A maverick economist
Although he remained an economics professor in Arts and Sciences for nearly two decades—becoming a full professor in 1986 and a chaired professor in 1991—intellectually, it wasn’t the best fit from Frank’s perspective. “Economics departments vary from being overly concerned about mathematical formalism at one end of the distribution to obsessively overly concerned at the other extreme. Cornell’s department was near the obsessively concerned end of that distribution,” he says.
“I was able to do that kind of work; having been a mathematics major, that was not something that was daunting to me,” Frank says. “But the culture at Berkeley, where I’d studied as a graduate student, was quite different. There, they were concerned mainly with trying to get the right answer to whatever question they were posing. It wasn’t a matter of trying to prove how mathematically sophisticated they were; the ethos of that department was to use the simplest model that would get the job done.
“The Cornell department was not quite to my liking and my own career evolved in reaction to that,” Frank says. “I did what I had to do to get promoted; I published technical papers in the leading journals in sufficient quantity. But once I was freed from that, I spent the lion’s share of my energy working in a much more discursive mode, writing books. And I’ve been lucky to get away with that. That’s not the standard way that economists make any headway in the profession.”
Frank focused his work more and more on behavioral issues and continued to publish in untraditional ways. And he found an intellectual ally in Richard Thaler, who joined Johnson as a professor of economics in 1978. Frank says he and Thaler “spent a lot of time talking to one another about how the conventional economic models didn’t seem to describe the world we knew and experienced.” In 1990, when the Kellogg School at Northwestern offered Frank a chaired professorship, Thaler advised Frank to first take a half-time appointment at Johnson to find out how he liked teaching MBAs.
“I took the half-time appointment at the Johnson School and it was, in fact, a more congenial environment for me,” says Frank. “It was much more behaviorally oriented, and so I think it was a comfortable fit.” In 2001, he decided to join Johnson full time, while continuing to teach introductory economics in Arts and Sciences once every two years for many years. In 2002, Frank became Johnson’s Henrietta Johnson Louis Professor of Management and professor of economics.
A champion for behavioral economics
In 1989, Thaler, a professor of economics at Cornell for nearly two decades who later became a Nobel laureate in economics (2017), founded the Behavioral Economics and Decision Research Center (BEDR). It is an interdisciplinary center co-directed by Frank, among others, that “unites Cornell scholars who share a common interest in judgment, decision making, and behavioral economics.” The center is often cited as the birthplace of behavioral economics.
Behavioral economics challenges the “rational actor” model of human behavior. The “rational actor” model forms a big part of the core traditional economics curriculum, says Thomas D. Gilovich, Irene Blecker Rosenfeld Chair of Psychology and a co-director at BEDR. It is “based on the idea that people are perfectly rational and perfectly selfish, neither of which strikes a psychologist or behavioral economist as realistic,” says Gilovich, who became friends with both Frank and Thaler after joining Cornell’s faculty in the 1980s. “Bob was concerned that the focus on the rational actor as a description of human behavior just seemed inaccurate.

* * * *

◆ TASK A
Reproduce, without alteration, the part of the listing that opens with the line containing "The image size is (560, 602)." and runs through the listing's final line, with both ends included.

◆ RECORDED DATA
* * * *

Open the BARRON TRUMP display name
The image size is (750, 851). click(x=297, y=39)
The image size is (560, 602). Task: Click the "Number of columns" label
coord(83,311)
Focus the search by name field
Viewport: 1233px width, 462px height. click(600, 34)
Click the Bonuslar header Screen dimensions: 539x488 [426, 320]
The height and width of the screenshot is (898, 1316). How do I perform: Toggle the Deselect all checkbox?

* * * *

◆ TASK B
According to the profile of Frank, in what year did he decide to join Johnson full time?

◆ TASK OUTPUT A
The image size is (560, 602). Task: Click the "Number of columns" label
coord(83,311)
Focus the search by name field
Viewport: 1233px width, 462px height. click(600, 34)
Click the Bonuslar header Screen dimensions: 539x488 [426, 320]
The height and width of the screenshot is (898, 1316). How do I perform: Toggle the Deselect all checkbox?

◆ TASK OUTPUT B
2001